## Exercise description
Pick out all lines with the word "computer" from the records that follow.

Dataset entries
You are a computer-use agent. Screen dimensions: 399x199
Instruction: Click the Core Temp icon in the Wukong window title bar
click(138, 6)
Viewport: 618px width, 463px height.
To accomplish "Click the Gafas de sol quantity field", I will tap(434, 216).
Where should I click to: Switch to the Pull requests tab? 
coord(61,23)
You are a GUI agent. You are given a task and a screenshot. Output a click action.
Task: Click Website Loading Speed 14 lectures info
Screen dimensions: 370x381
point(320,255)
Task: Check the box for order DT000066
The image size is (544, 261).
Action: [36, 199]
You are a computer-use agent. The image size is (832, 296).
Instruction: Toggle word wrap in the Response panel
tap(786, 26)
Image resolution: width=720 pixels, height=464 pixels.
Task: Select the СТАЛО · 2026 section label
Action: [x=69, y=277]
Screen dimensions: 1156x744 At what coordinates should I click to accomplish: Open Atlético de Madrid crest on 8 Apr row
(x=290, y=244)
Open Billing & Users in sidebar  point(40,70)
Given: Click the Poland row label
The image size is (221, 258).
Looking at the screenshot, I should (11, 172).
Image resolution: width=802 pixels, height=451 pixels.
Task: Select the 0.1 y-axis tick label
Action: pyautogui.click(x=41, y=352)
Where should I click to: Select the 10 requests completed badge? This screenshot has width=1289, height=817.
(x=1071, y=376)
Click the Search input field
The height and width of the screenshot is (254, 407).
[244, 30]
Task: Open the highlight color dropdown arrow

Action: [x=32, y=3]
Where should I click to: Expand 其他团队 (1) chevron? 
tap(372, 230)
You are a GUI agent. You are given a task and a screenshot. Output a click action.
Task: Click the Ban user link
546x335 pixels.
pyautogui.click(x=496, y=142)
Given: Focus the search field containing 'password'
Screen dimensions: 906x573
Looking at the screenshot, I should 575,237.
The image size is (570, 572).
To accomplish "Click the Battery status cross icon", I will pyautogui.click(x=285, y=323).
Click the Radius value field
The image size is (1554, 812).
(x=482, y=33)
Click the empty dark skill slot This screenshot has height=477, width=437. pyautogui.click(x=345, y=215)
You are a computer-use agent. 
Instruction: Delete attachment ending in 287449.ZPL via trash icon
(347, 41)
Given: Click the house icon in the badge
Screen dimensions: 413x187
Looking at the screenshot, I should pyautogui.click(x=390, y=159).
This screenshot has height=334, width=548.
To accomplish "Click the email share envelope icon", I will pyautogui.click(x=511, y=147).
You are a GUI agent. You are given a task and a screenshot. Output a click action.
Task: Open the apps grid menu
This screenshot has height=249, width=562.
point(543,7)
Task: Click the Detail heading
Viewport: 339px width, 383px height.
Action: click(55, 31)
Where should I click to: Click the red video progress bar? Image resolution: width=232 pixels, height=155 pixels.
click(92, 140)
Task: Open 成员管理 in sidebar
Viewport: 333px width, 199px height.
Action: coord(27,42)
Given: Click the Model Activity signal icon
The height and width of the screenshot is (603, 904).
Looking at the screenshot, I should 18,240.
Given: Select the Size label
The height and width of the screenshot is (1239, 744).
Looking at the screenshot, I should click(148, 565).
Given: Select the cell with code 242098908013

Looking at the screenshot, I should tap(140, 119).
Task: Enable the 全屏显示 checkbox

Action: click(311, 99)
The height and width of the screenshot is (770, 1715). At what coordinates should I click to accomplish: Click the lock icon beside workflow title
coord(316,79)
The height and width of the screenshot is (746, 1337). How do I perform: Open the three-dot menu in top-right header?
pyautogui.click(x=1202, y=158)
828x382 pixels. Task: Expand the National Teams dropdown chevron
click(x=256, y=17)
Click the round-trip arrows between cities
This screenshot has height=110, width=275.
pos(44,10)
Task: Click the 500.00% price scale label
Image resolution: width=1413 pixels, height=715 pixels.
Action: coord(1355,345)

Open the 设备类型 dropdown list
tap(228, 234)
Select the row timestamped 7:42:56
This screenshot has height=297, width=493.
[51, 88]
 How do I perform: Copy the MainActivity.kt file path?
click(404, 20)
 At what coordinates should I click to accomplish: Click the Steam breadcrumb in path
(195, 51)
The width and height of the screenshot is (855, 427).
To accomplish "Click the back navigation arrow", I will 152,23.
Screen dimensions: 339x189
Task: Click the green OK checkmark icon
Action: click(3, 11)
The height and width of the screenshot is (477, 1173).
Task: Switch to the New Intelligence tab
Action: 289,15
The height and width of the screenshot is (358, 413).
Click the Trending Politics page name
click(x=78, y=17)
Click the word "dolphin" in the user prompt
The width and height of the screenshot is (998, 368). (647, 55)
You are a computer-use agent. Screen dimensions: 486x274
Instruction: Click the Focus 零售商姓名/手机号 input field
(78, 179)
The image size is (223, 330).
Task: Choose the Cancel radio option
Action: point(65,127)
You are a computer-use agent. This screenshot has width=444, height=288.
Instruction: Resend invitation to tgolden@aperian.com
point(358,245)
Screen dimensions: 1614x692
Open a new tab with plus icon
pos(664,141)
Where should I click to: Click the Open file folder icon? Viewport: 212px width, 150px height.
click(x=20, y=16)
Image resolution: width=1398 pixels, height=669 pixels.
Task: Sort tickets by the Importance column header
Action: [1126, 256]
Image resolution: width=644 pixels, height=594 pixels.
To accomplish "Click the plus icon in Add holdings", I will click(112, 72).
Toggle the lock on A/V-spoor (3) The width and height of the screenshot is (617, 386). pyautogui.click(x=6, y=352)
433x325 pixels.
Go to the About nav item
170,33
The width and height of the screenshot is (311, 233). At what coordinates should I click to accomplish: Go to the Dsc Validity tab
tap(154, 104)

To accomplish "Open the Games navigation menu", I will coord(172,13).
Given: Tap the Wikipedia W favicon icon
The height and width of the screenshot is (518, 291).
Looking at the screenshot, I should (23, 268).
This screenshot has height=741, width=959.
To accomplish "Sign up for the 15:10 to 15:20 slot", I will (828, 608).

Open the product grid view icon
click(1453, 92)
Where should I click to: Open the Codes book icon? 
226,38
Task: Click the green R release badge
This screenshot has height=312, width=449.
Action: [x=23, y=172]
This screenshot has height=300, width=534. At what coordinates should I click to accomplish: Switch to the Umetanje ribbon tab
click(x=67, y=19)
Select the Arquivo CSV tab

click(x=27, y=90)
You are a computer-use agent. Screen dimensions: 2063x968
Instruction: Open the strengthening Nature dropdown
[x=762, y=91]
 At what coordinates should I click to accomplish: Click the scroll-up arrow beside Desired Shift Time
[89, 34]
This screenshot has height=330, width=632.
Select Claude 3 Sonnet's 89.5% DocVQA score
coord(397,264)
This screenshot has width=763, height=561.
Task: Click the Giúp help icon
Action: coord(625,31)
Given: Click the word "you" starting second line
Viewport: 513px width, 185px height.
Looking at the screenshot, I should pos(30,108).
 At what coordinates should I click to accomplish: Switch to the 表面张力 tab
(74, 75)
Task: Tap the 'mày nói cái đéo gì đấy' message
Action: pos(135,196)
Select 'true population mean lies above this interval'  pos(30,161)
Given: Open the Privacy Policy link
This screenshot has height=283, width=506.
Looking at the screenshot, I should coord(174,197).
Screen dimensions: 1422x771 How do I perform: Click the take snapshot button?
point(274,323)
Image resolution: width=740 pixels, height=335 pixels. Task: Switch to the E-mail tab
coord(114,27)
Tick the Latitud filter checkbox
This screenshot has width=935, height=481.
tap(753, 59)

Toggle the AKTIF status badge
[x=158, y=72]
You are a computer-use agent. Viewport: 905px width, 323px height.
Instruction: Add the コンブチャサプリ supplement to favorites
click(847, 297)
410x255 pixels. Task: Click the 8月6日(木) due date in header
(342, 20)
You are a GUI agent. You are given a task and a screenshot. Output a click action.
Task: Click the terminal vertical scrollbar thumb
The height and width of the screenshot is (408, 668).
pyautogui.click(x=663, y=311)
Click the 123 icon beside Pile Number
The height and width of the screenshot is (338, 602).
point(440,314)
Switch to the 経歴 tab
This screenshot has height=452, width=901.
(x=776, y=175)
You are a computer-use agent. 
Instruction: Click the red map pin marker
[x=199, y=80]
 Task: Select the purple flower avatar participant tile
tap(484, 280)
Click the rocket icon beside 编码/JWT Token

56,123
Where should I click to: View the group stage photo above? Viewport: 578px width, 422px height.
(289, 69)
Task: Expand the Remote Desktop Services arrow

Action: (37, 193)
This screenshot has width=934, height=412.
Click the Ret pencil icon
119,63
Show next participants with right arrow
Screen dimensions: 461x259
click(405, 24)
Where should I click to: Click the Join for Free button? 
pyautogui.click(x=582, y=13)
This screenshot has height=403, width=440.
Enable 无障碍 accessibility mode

## The answer
You are a computer-use agent. Screen dimensions: 399x199
You are a computer-use agent. The image size is (832, 296).
You are a computer-use agent. 
You are a computer-use agent. Screen dimensions: 486x274
You are a computer-use agent. This screenshot has width=444, height=288.
You are a computer-use agent. Screen dimensions: 2063x968
You are a computer-use agent. Viewport: 905px width, 323px height.
You are a computer-use agent. 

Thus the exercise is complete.